Clara’s family life was related to music, earning a living from the concerts given by her mother, Mariane Tromlitz Wieck, recognized and admired pianist, and later the fame as a pedagogue that her father, Friedrick Wieck, received through his wife. Clara’s mother was known for her interpretative talent on the piano, but also for her singing and piano lessons, which gave her an unusual autonomy amongst the young women of the time. In 1823 Mariane left home leaving behind her three children and her furious husband to return the following year, having cultivated her fame throughout Europe. According to the Saxon law of that time, in case of divorce the parents had total custody of the three eldest children, therefore in 1824 when the divorce between Friedrick and Mariane became official, Mariane had to abandon her children; Clara only enjoyed her mother’s company until the age of five.

In an environment lacking feminine warmth, Clara began to compose mostly chamber music, and just like other prodigious children of the time she was taken on tour through the European courts, being admired for her fantastic technique. The 1840 she yielded to the wishes of a young Robert Schumann who tended to depression and did not have many financial resources, and she married him.
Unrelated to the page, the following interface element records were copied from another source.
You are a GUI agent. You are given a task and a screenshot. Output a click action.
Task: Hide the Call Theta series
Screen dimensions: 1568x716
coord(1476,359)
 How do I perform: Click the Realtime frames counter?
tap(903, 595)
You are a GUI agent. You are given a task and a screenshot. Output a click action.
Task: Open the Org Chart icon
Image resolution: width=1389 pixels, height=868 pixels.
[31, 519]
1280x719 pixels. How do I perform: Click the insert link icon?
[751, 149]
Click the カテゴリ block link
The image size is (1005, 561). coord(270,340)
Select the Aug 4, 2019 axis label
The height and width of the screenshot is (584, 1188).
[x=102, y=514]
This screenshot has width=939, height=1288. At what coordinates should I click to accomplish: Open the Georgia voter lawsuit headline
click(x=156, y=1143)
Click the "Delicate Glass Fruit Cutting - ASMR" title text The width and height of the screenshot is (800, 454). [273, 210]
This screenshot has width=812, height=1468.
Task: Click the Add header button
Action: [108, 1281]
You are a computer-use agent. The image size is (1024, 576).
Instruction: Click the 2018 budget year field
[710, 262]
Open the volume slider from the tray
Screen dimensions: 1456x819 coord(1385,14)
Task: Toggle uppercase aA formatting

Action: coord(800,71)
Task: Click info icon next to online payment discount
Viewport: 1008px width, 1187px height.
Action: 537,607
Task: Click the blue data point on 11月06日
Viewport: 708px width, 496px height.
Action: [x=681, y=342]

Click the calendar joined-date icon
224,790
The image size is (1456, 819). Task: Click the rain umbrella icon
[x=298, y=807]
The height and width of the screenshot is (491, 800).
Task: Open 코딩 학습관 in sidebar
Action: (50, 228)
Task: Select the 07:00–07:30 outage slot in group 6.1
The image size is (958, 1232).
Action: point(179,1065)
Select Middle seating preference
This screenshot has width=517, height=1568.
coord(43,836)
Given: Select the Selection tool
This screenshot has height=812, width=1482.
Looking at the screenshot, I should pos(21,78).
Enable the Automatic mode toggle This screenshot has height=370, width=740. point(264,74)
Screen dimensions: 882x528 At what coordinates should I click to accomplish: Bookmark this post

Her father, who did not agree with his daughter’s decision, strongly opposed, a fact that prompted Clara to take her case to court, which ruled in her favour. As a result of this paternal separation Clara recovered contact with her mother, with whom Robert had a very good relationship, and Mariane was able to assist her daughter as mother and grandmother.

“A woman cannot wish to compose, never has a woman been able to do it. Why should I be the first? “

The institutionalized misogyny of the time, which is currently believed to be overcome and accepted, was a constant obstacle in the lives of women (young and not so young) who enjoyed an extraordinary talent, and therefore it is not difficult to guess the relationships that Clara had to keep up with the men who surrounded her intimately and professionally. In fact, one of the composer’s best-known quotes is “I had once believed that I possessed creative talent, but I have dismissed the idea: a woman cannot wish to compose, never has a woman been able to do it. Why should I be the first?”, a hurting reflection that frames the thought of an era and that one cannot see written in male calligraphy. In spite of Clara’s cloudy thoughts, her professional career ended in a way that many would consider brilliant, as a piano teacher at the Frankfurt Conservatoire.

The historical figure of Clara was rediscovered by the musicologists of the nineties, mostly influenced by the so-called “cultural feminism”, and quickly included within the German classical canon to which belong artists like Johannes Brahms, contemporary and intimate friend of her. Despite the obvious importance of Clara Wieck Schumann at historical, cultural and musical level, the current concert halls continue to ignore this figure who, during her lifetime, overcame the fame of her husband and life partner, being the one who interpreted his works due to his fragile health, and the one who contributed the economic resources necessary to survive as a family. In addition, she granted the admiration of some of her most famous contemporaries, such as Brahms, Chopin or Mendelssohn.

 

 

In our crucial situation, when young women are asking for equal salaries, are facing and challenging a constant abuse and undervaluation by colleagues, friends, historians and musicologists, it is no longer valid for such transcendental composers as Clara Wieck Schumann to remain part of the shadows’ kingdom. The task of the historians who devoted a large part of their academic life to recovering it from the shelves and the dusty drawers has not been in vain. It is time to include and highlight Clara’s work in the contemporary history of music.